New guidance and checklist aims to support LEAs in vetting edtech and AI tools

On April 24, the Future of Privacy Forum (FPF) released a checklist and accompanying policy brief to provide local educational agencies clarity and guidance as they vet generative artificial intelligence (AI) tools for compliance with student privacy laws.

Despite the speed at which technology develops and reaches the hands of students and teachers alike, it’s crucial that LEA leaders understand how existing federal and state student privacy laws, such as the Family Educational Rights and Privacy Act (FERPA), apply to the complexities of machine learning systems to protect student privacy.

“AI technology holds immense promise in enhancing educational experiences for students, but it must be implemented responsibly and ethically,” said David Sallay, FPF director for Youth & Education Privacy. “With our new checklist, we aim to empower educators and administrators with the knowledge and tools necessary to make informed decisions when selecting generative AI tools for classroom use while safeguarding student privacy.”

Unlike many guidance documents, briefs and other resources released in the past year to support LEAs that call for educators to follow privacy laws, the latest documents from FPF clarify how to do so.

The policy brief details relevant laws and policies LEAs should consider as they develop policy, including the unique compliance considerations of generative AI tools (such as data collection, transparency and explainability, product improvement and high-risk decision-making), and their most likely use cases (student, teacher or institution-focused).

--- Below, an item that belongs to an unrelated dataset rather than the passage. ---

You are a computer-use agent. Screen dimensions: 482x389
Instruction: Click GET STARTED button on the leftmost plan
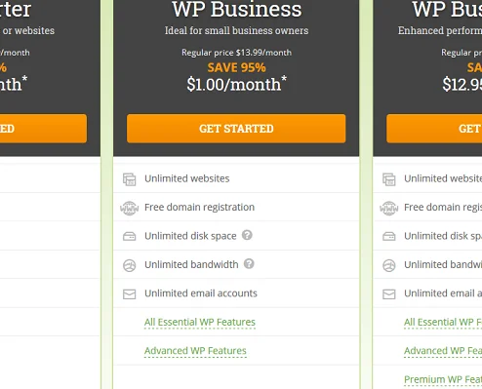43,129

It also encourages LEAs to update existing edtech vetting policies to address AI, or to create a comprehensive policy if one does not already exist, rather than creating a separate vetting process for AI. The brief also highlights the role of state lawmakers in ensuring the efficiency of edtech vetting and oversight at the local level through sufficient funding and calls on vendors to be proactively transparent with LEAs about their use of AI.

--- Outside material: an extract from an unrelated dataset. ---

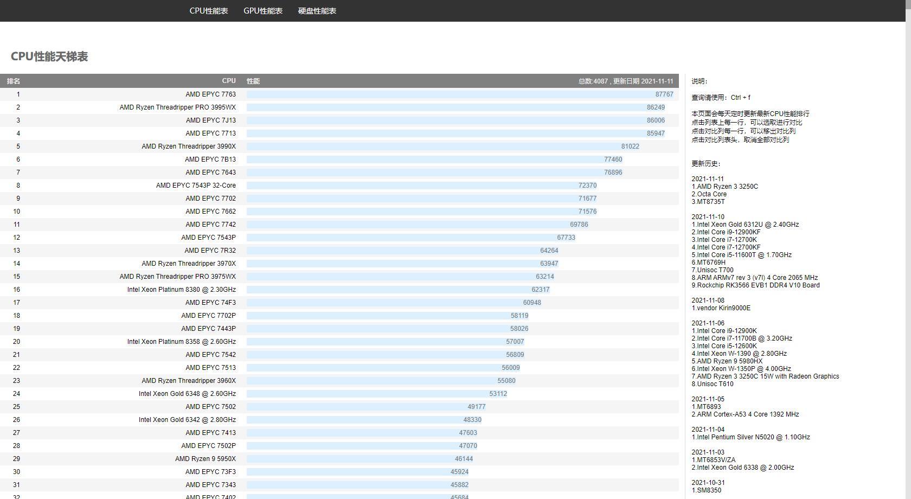The image size is (911, 499).
Task: Select the AMD Ryzen Threadripper 3960X row
Action: tap(189, 381)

The checklist outlines key considerations when incorporating generative AI into an LEA’s edtech vetting process. Among them:

  • Keep student data safe from commercial purposes (e.g., not selling data, prohibiting targeted advertising)
  • Requiring data breach notifications
  • Specific requirements for vendor contracts
  • Understand the cases in which AI tools will be used and whether they are covered by existing student privacy laws, consumer privacy law or Al laws

Additionally, if use involves information that will make students personally identifiable, LEAs need to be prepared to answer the following: Are you able to explain how the tool will be used and how the data will flow to teachers, parents and students? And does the vendor provide an Al transparency page that explains how the tool works?

By prioritizing these steps, LEAs can promote transparency and protect student privacy while maximizing the benefits of technology-driven learning experiences for students.